Le plan d’action pour la justice du 5 janvier ne règlera pas ce fléau
Il confirme 15.000 places nouvelles : avec 120% de surpopulation en prison, c’est seulement 3.000 places en plus SI le nombre de condamnés n’augmente pas et il augmente toujours. Les dépenses de fonctionnement de ces 15.000 places rendront demain la justice encore plus pauvre (c’est le même budget). Le plan annonce plus de magistrats, de greffiers, de moyens informatiques, une simplification des procédures de police judiciaire : c’est indispensable, mais cela ne fait pas moins d’emprisonnés. Parce que les juges incarcèrent toujours plus (en 20 ans, deux fois plus de peines correctionnelles d’emprisonnement) et plus longtemps, parce que les députés le demandent : beaucoup de faits divers conduisent à un allongement des peines. La constitution interdit à nos députés de voter une dépense sans recette, sauf pour les peines de prison. L’accélération de la justice ne désengorge pas les prisons : la comparution immédiate, faite pour désengorger la justice, a engorgé la prison, en décidant des emprisonnements plus fréquents.
Enlever la prison de nos têtes
L’emprisonnement comme réponse à tous les problèmes est une croyance collective dure dont il sera long de se défaire.
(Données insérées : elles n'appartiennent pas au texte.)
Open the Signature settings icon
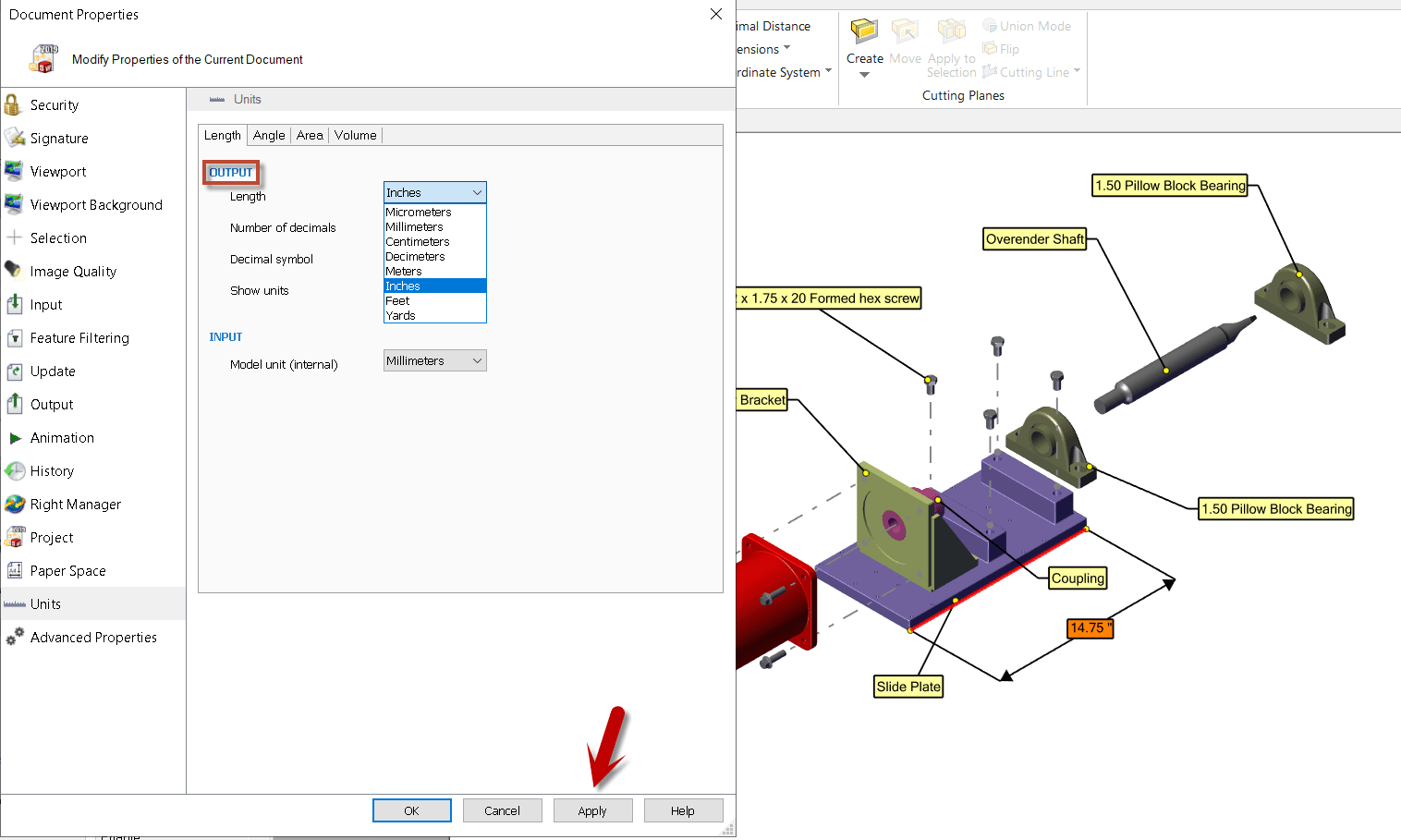The height and width of the screenshot is (840, 1401). [x=14, y=138]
Certains défendent la “Régulation carcérale” (un prisonnier rentre, un prisonnier sort) : elle est trop arbitraire pour faire consensus. Dans un état de droit, un condamné mérite sa punition, aux erreurs judiciaires près. Et s’il menace la sécurité collective, il faut l’enfermer. Simplement, « punition » ne veut pas dire « prison » et « sécurité » non plus. Tout notre système est organisé autour d’une unité : l’année de prison. La durée est une bonne mesure, mais pourquoi « de prison » ?
Une double alternative à l’année de prison
Nous suggérons de réfléchir au remplacement de l’unité “année de prison” par deux unités différentes.
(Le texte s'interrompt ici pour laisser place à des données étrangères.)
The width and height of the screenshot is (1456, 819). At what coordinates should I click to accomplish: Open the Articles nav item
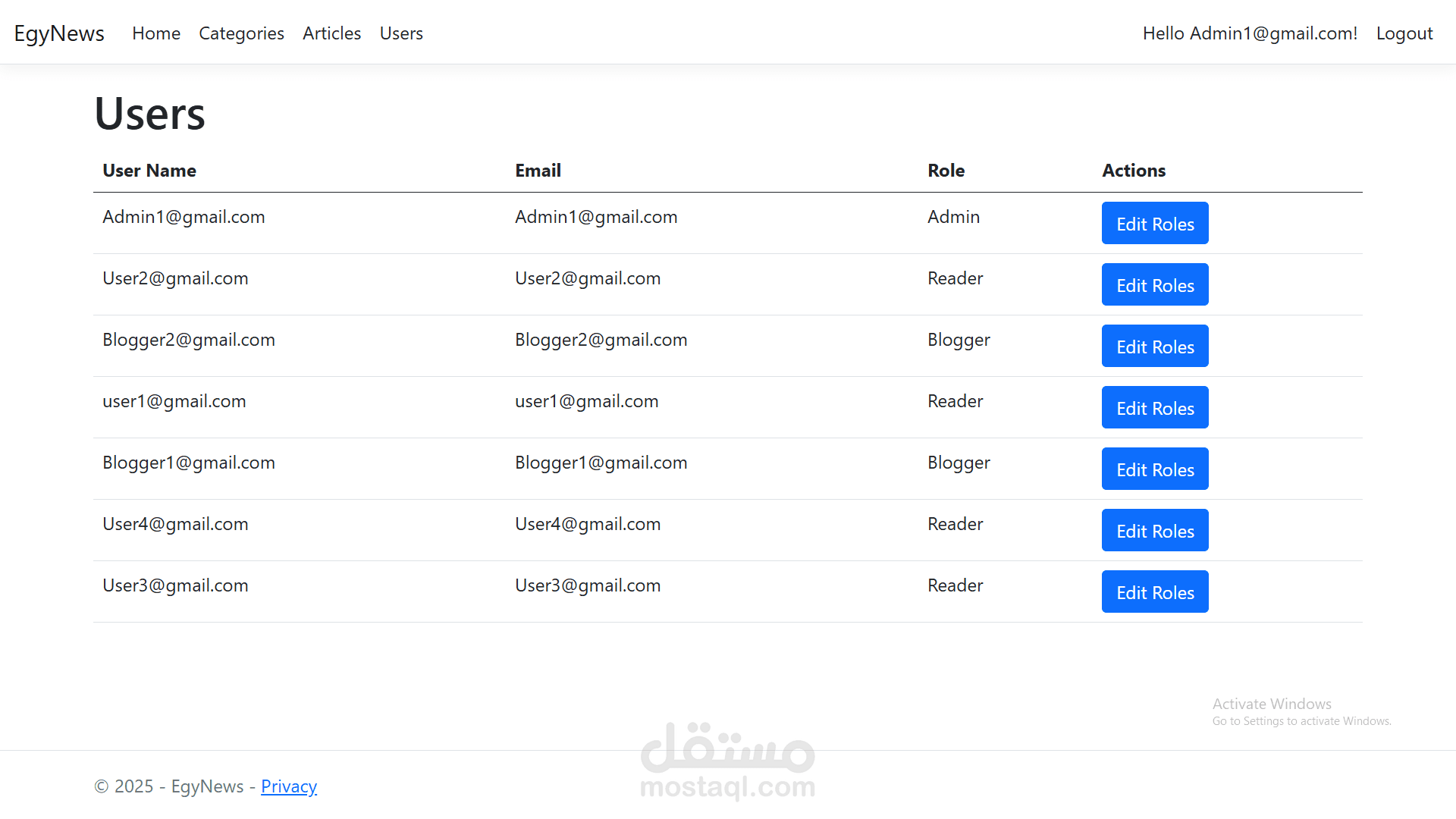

- Un temps d’enfermement, sous réserve de retour à la sécurité pour la collectivité.
- Un temps de « mise à disposition de la collectivité », correspondant à une limitation des déplacements et à un prélèvement sur les revenus et le patrimoine. La collectivité attend du coupable qu’il « paie » sa faute vis-à-vis d’elle.
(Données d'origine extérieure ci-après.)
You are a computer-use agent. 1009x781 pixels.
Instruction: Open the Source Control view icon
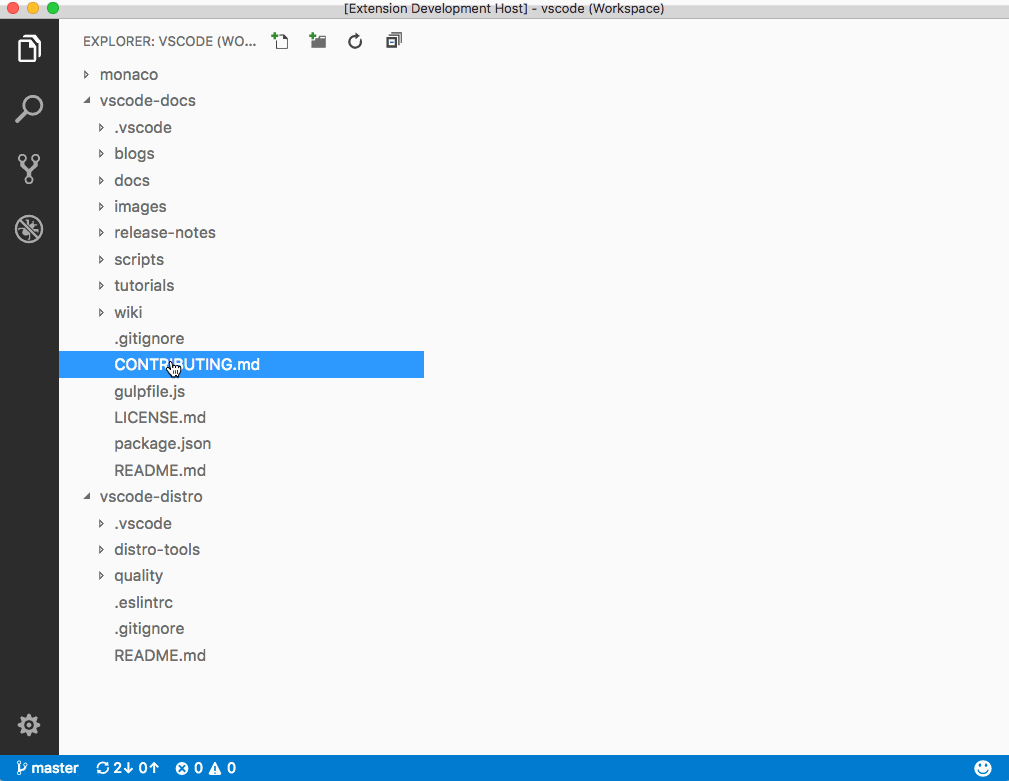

Les deux éléments sont disjoints. Le premier seul se pose pour un inculpé : il peut être dangereux dès son inculpation, alors qu’il est présumé innocent. Inversement une personne peut être parfaitement coupable et parfaitement inoffensive. Ce qui nous choque profondément dans l’affaire Outreau dont un documentaire vient de fêter l’anniversaire, c’est que des personnes parfaitement inoffensives aient pu pourrir 30 mois en prison. Ou inversement que William M., le tueur d’exilés Kurdes, une personne ayant commis des attaques graves, n’ai pas été interdit de détention d’arme, ni fiché comme individu dangereux et avait été libéré automatiquement de préventive … sur la base de la durée de prison prévue pour son accusation.
Faire preuve d’imagination pour nous réconcilier sur les punitions
On peut sûrement imaginer une définition de la « mise à disposition de la collectivité ». En en discutant, en examinant les pays étrangers… Et on peut sûrement imaginer un système consensuel d’évaluation de la « sécurité pour la collectivité » … parce qu’il existe aussi comme l’ont montré plusieurs documentaires récents tournés en Allemagne, au Québec ou en France : comment on travaille sur des indicateurs d’absence de danger, à partir d’éléments objectifs, comment on suit l’investissement du prisonnier dans des liens, dans des passions, dans une activité professionnelle… son parcours personnel de retour à la collectivité. Et on y arrive pour les enfermements psychiatriques, dont la problématique n’est pas tellement différente.
Nous continuons d’en discuter en espérant lancer une action sur ce thème en 2023.